S’agissant de la condition relative à la contrepartie financière, celle-ci ne doit pas être symbolique. A défaut, la clause est réputée nulle. Ainsi, selon la jurisprudence, une contrepartie financière dérisoire à la clause de non-concurrence contenue dans un contrat de travail équivaut à une absence de contrepartie (Cass. soc., 15 novembre 2006, n° 04-46.721).
Dans le même ordre d’idée, est nulle la clause de non-concurrence qui ne prévoit le versement d'une contrepartie pécuniaire qu'en cas de rupture du contrat de travail à l'initiative du salarié (Cass. soc., 15 mars 2023, n° 21-16810).
Au cas présent, il était question d’un salarié qui a été engagé, en qualité de consultant, au sein d'une entreprise de travail temporaire. Au sein de son contrat de travail, il était stipulé une clause de non-concurrence prévoyant la contrepartie financière suivante :
« (…) En contrepartie de cette interdiction et pendant sa durée d'application postérieure au terme effectif du présent contrat, la société paiera mensuellement au salarié une contrepartie pécuniaire égale à 20% de la moyenne mensuelle de ses appointements fixes apprécié sur les 3 derniers mois de présence dans la société (étant précisé que toute prime ou gratification de caractère annuel ou exceptionnel, qui aurait été versé au salarié pendant cette période, ne sera pas prise en compte) pour la première année, et 10% pour la deuxième année ».
Après sa démission, estimant que son ancien salarié avait violé cette clause, l'employeur a saisi les juridictions prud'homales.
En premier lieu, la Cour d’appel de LYON rappelle qu'une clause de non-concurrence qui ne précise ni le montant de la contrepartie financière, ni les modalités de son versement est nulle.
A la rédaction de la clause, elle note qu'il n'est pas précisé si la rémunération de référence, base de calcul de la contrepartie financière, doit s'apprécier au regard du montant du salaire en brut ou de son montant en net.

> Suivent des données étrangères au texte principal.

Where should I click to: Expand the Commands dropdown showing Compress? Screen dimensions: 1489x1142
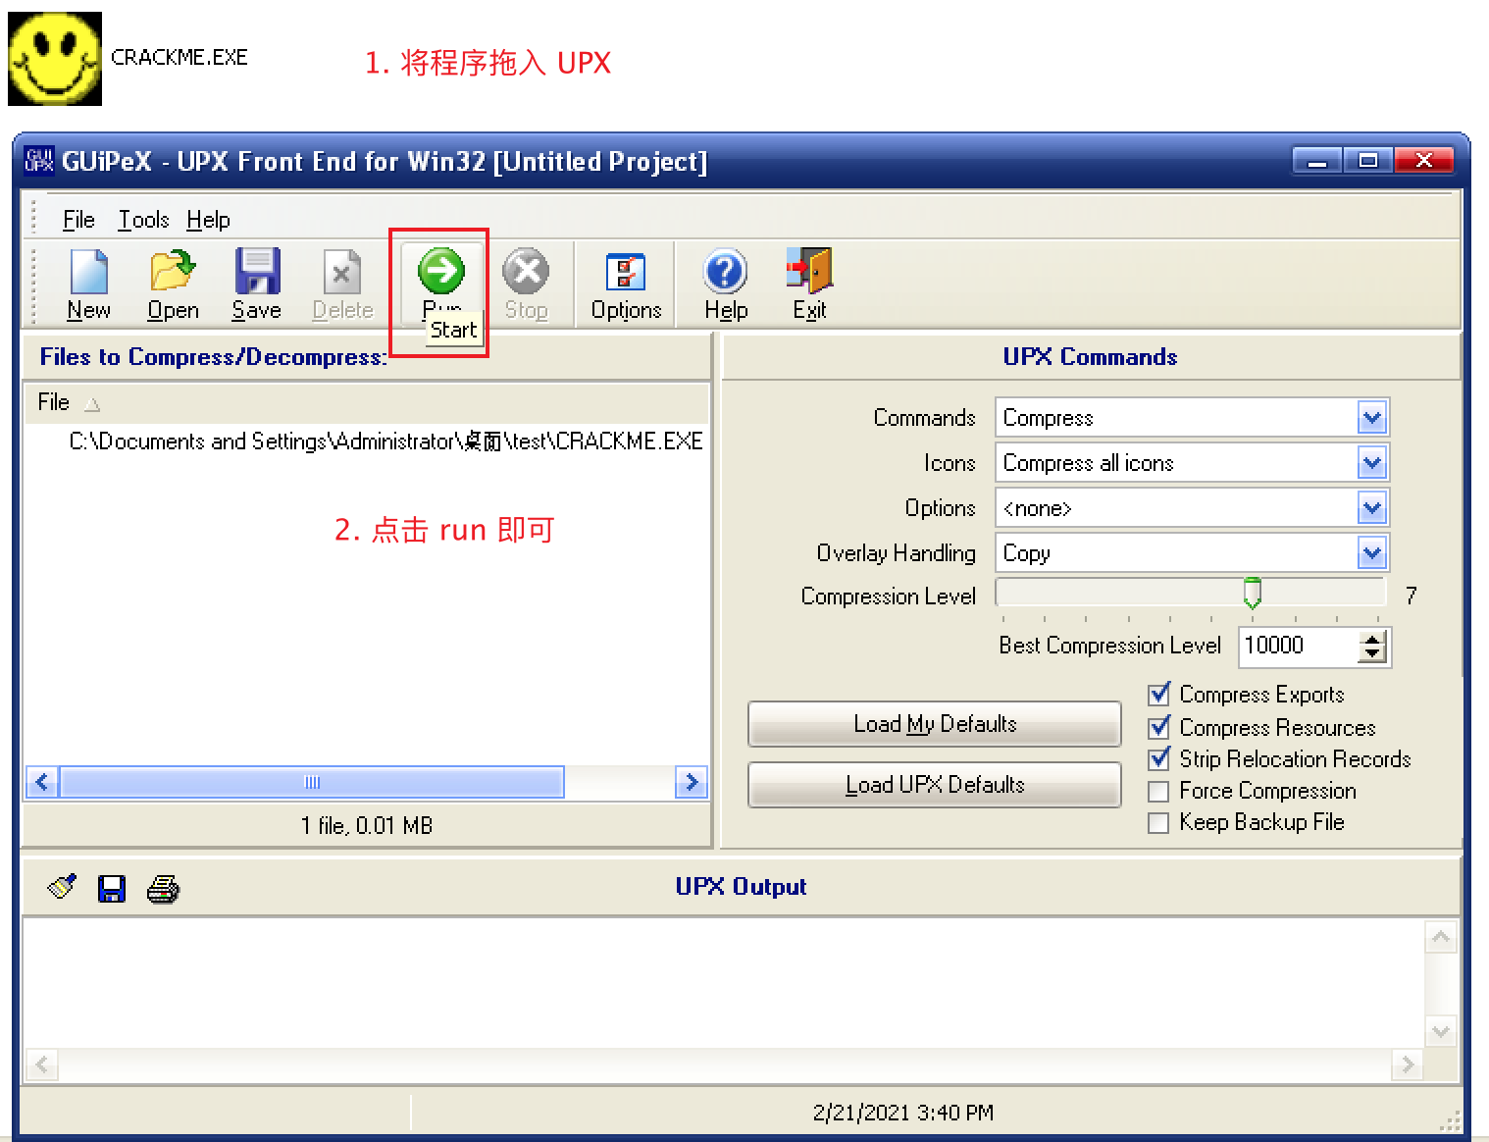tap(1372, 418)

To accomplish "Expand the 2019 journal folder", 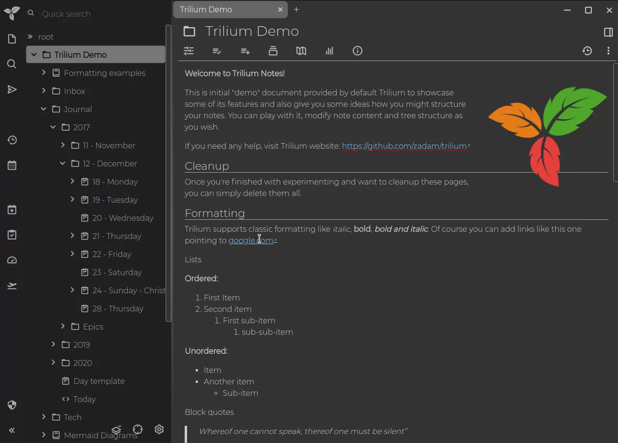I will (53, 344).
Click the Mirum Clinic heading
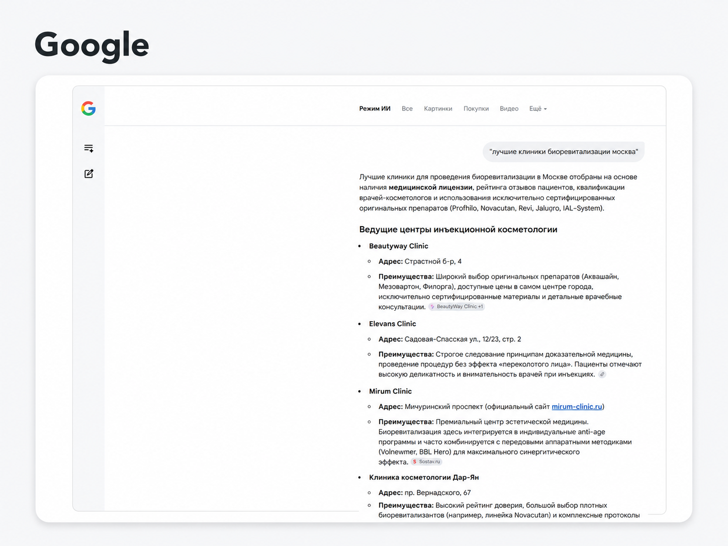 pyautogui.click(x=390, y=391)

Elle ajoute que la référence à la notion d'appointements en brut est à l'inverse utilisée s'agissant du montant de la clause pénale due par le salarié en cas de violation de la clause.
Ainsi, selon la Cour, l'employeur ne saurait arguer d'une évidence quant au montant prévu, alors même qu'il est attendu d'une clause stipulant le mode de calcul d'une contrepartie à non-concurrence une rédaction en des termes explicites et précis.
Dès lors, elle indique que cette stipulation, et plus encore en présence d'une rédaction de la clause pénale utilisant une formulation différente, sera jugée ambiguë et il sera ainsi retenu que cette stipulation imprécise ne déterminait pas clairement le montant de la contrepartie financière due. Cette ambiguïté équivaut à une indétermination de cette stipulation essentielle qui rend nulle la clause de non-concurrence.
Dès lors, elle déboute l'employeur de sa demande de dommages et intérêts pour violation de la clause de non-concurrence.
Florent LABRUGERE
Avocat au Barreau de LYON en droit du travail et droit de la sécurité sociale
https://www.labrugere-avocat-lyon.fr/
N.B : On ne sait pas, au jour de la rédaction de ce billet, si l’arrêt est définitif et n’a pas fait l’objet d’un pourvoi en cassation.